START THE DATA
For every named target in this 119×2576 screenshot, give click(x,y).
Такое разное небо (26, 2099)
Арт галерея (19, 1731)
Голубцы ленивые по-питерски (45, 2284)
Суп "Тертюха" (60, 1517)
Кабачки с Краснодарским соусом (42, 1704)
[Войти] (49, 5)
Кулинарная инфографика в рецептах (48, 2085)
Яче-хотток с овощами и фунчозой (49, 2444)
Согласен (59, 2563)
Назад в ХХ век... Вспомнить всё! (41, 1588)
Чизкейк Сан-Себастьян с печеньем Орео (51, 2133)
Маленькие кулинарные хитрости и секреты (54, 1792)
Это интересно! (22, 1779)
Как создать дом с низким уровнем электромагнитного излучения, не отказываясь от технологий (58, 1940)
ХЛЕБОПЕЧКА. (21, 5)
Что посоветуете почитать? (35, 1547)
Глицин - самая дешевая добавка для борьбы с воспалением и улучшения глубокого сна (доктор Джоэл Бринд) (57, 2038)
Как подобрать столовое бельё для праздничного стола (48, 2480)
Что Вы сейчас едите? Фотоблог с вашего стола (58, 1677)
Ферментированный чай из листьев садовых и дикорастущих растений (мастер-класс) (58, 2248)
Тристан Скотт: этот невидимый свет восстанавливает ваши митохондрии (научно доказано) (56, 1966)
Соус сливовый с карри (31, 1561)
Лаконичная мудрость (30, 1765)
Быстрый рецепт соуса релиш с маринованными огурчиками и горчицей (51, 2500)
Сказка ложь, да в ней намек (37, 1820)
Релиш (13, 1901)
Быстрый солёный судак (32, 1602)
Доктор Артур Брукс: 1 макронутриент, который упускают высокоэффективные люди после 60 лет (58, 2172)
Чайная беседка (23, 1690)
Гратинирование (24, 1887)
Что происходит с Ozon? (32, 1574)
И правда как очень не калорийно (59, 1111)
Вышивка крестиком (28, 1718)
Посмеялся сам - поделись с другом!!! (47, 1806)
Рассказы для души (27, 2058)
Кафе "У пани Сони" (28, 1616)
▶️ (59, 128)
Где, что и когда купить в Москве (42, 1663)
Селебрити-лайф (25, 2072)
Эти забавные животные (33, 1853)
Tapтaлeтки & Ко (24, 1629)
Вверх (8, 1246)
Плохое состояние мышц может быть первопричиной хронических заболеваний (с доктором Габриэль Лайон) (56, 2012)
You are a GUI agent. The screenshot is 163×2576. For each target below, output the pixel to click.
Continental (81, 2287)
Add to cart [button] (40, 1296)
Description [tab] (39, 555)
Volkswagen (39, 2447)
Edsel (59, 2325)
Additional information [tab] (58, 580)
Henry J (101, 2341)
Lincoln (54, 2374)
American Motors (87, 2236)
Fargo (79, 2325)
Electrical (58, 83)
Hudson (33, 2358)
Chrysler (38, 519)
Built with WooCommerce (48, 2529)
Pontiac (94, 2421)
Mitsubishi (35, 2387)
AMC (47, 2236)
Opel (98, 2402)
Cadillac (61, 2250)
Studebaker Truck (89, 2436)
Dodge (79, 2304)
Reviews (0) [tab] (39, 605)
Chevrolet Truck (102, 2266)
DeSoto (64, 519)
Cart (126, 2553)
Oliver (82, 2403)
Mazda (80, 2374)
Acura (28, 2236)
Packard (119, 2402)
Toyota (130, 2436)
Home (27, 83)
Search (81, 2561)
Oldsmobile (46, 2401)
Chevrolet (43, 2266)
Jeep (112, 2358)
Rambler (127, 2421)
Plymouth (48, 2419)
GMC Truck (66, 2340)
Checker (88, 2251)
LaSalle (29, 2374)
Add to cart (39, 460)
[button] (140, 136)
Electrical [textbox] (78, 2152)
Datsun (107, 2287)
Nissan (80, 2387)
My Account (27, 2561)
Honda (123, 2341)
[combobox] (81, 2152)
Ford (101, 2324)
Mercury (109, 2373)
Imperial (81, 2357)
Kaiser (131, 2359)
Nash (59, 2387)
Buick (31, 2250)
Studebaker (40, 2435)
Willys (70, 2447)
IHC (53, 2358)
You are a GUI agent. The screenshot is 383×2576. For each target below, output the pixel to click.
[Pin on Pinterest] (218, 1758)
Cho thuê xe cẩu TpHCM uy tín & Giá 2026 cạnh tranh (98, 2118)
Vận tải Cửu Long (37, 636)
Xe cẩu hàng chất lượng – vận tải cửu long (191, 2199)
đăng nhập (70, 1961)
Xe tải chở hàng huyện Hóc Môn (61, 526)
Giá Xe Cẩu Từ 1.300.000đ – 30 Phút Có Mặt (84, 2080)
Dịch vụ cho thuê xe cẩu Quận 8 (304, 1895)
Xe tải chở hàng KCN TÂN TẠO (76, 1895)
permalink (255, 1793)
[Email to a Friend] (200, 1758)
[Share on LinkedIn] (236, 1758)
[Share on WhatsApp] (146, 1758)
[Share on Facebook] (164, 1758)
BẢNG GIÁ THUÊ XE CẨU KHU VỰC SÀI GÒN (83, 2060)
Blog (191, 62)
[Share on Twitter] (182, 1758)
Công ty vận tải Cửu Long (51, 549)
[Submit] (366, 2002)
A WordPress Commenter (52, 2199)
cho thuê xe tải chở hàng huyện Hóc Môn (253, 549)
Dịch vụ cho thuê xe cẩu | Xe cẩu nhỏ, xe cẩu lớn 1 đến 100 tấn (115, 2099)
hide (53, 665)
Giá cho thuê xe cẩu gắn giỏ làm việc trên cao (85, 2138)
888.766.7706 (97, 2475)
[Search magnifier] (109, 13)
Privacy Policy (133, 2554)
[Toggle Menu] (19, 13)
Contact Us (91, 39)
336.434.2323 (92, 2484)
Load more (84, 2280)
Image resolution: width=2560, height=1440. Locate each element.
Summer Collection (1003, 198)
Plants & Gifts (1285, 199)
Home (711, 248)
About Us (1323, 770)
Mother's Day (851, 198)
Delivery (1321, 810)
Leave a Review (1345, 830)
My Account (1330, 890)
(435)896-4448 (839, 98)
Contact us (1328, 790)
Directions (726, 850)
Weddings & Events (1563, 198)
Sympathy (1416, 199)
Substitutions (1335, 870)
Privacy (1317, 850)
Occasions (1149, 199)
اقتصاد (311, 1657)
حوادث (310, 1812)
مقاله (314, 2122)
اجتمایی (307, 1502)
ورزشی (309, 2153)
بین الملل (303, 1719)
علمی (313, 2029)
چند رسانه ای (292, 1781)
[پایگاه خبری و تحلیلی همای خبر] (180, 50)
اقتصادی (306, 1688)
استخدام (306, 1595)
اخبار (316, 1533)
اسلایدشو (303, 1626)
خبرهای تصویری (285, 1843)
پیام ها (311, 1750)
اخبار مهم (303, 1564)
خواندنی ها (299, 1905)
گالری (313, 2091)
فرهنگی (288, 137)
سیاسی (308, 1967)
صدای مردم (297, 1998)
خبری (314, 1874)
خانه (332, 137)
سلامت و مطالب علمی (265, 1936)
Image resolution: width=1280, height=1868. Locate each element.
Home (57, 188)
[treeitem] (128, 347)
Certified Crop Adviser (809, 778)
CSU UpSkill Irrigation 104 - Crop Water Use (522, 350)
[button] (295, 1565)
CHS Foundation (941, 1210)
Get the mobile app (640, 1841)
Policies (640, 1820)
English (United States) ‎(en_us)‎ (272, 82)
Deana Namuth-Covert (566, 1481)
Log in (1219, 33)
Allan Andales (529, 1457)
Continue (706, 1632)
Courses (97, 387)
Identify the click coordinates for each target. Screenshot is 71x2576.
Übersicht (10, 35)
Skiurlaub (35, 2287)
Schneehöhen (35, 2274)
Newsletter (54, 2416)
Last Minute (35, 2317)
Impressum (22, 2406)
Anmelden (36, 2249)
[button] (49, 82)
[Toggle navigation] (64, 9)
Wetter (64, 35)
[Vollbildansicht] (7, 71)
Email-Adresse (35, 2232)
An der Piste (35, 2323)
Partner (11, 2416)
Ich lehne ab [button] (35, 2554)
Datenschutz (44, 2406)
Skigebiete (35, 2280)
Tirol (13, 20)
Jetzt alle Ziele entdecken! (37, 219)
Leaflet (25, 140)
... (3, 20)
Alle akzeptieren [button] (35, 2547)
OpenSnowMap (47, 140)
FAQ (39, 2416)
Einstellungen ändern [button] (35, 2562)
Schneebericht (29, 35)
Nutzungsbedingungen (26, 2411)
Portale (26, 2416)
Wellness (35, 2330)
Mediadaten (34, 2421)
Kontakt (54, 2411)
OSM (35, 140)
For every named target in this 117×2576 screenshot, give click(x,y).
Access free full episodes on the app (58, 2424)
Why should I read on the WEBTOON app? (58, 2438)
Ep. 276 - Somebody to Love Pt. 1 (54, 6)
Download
END THE DATA
TASK DETAILS -
Look back at the entries above. Retype the line with "Что происходит с Ozon? (32, 1574)", the line with "Xe tải chở hàng huyện Hóc Môn (61, 526)", and all lines in between.

RESPONSE TO THIS TASK -
Что происходит с Ozon? (32, 1574)
И правда как очень не калорийно (59, 1111)
Вышивка крестиком (28, 1718)
Посмеялся сам - поделись с другом!!! (47, 1806)
Рассказы для души (27, 2058)
Кафе "У пани Сони" (28, 1616)
▶️ (59, 128)
Где, что и когда купить в Москве (42, 1663)
Селебрити-лайф (25, 2072)
Эти забавные животные (33, 1853)
Tapтaлeтки & Ко (24, 1629)
Вверх (8, 1246)
Плохое состояние мышц может быть первопричиной хронических заболеваний (с доктором Габриэль Лайон) (56, 2012)
You are a GUI agent. The screenshot is 163×2576. For each target below, output the pixel to click.
Continental (81, 2287)
Add to cart [button] (40, 1296)
Description [tab] (39, 555)
Volkswagen (39, 2447)
Edsel (59, 2325)
Additional information [tab] (58, 580)
Henry J (101, 2341)
Lincoln (54, 2374)
American Motors (87, 2236)
Fargo (79, 2325)
Electrical (58, 83)
Hudson (33, 2358)
Chrysler (38, 519)
Built with WooCommerce (48, 2529)
Pontiac (94, 2421)
Mitsubishi (35, 2387)
AMC (47, 2236)
Opel (98, 2402)
Cadillac (61, 2250)
Studebaker Truck (89, 2436)
Dodge (79, 2304)
Reviews (0) [tab] (39, 605)
Chevrolet Truck (102, 2266)
DeSoto (64, 519)
Cart (126, 2553)
Oliver (82, 2403)
Mazda (80, 2374)
Acura (28, 2236)
Packard (119, 2402)
Toyota (130, 2436)
Home (27, 83)
Search (81, 2561)
Oldsmobile (46, 2401)
Chevrolet (43, 2266)
Jeep (112, 2358)
Rambler (127, 2421)
Plymouth (48, 2419)
GMC Truck (66, 2340)
Checker (88, 2251)
LaSalle (29, 2374)
Add to cart (39, 460)
[button] (140, 136)
Electrical [textbox] (78, 2152)
Datsun (107, 2287)
Nissan (80, 2387)
My Account (27, 2561)
Honda (123, 2341)
[combobox] (81, 2152)
Ford (101, 2324)
Mercury (109, 2373)
Imperial (81, 2357)
Kaiser (131, 2359)
Nash (59, 2387)
Buick (31, 2250)
Studebaker (40, 2435)
Willys (70, 2447)
IHC (53, 2358)
You are a GUI agent. The screenshot is 383×2576. For each target below, output the pixel to click.
[Pin on Pinterest] (218, 1758)
Cho thuê xe cẩu TpHCM uy tín & Giá 2026 cạnh tranh (98, 2118)
Vận tải Cửu Long (37, 636)
Xe cẩu hàng chất lượng – vận tải cửu long (191, 2199)
đăng nhập (70, 1961)
Xe tải chở hàng huyện Hóc Môn (61, 526)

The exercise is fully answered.